# Task
Scan the records for the word "target". Report each line where it occurs.

# Data records

:::::

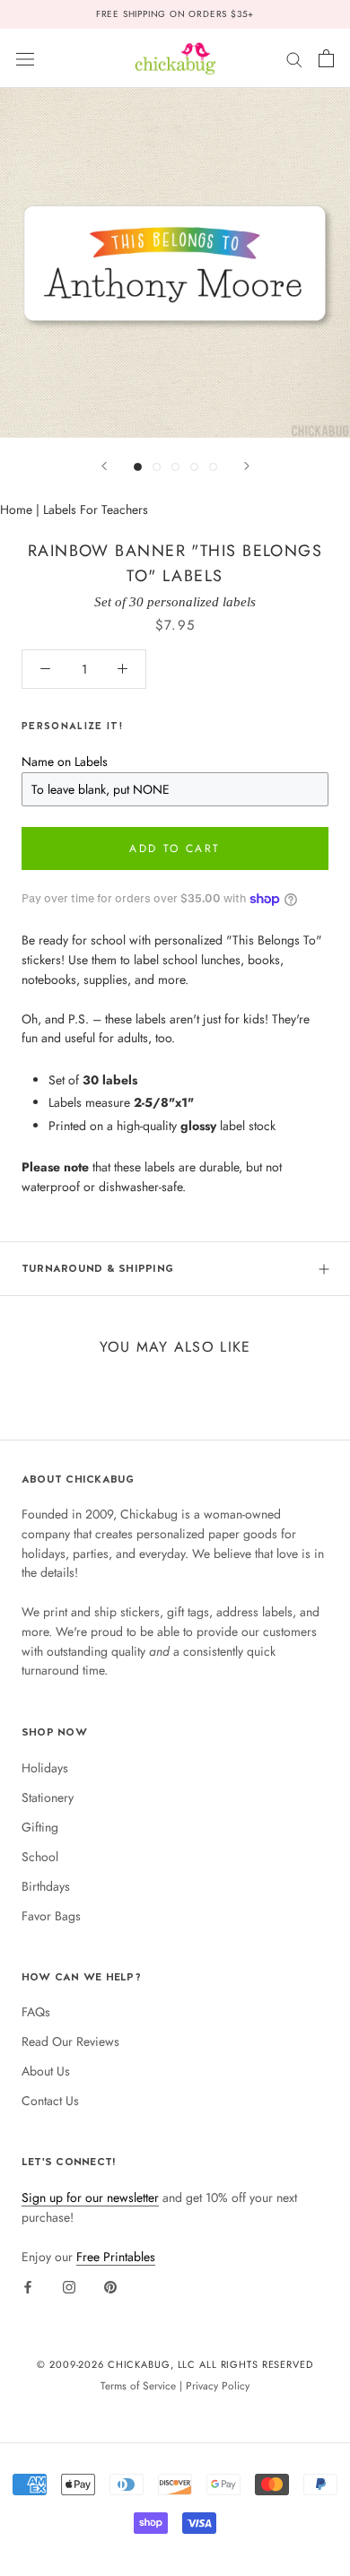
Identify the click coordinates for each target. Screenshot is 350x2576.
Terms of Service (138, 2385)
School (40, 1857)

:::::

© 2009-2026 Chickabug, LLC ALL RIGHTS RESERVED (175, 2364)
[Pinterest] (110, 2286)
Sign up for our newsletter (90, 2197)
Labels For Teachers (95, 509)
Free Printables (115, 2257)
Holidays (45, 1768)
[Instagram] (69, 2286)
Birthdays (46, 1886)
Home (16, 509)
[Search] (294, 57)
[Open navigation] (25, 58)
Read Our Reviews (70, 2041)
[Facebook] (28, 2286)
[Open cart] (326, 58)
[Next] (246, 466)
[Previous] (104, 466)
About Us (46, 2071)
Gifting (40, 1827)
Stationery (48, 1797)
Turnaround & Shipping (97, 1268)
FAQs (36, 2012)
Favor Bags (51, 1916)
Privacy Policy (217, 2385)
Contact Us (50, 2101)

:::::

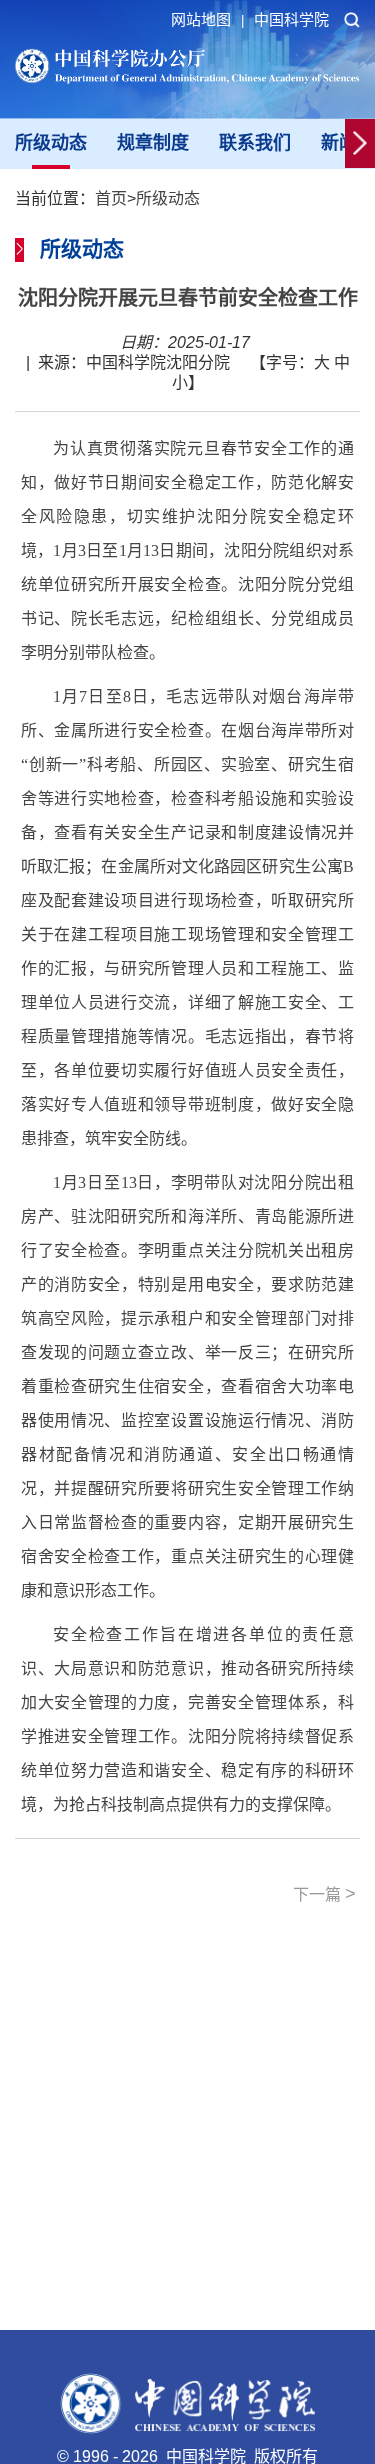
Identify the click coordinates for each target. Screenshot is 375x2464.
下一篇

:::::

# Answer box
Identify the click coordinates for each target. Screenshot is 350x2576.
Identify the click coordinates for each target. Screenshot is 375x2464.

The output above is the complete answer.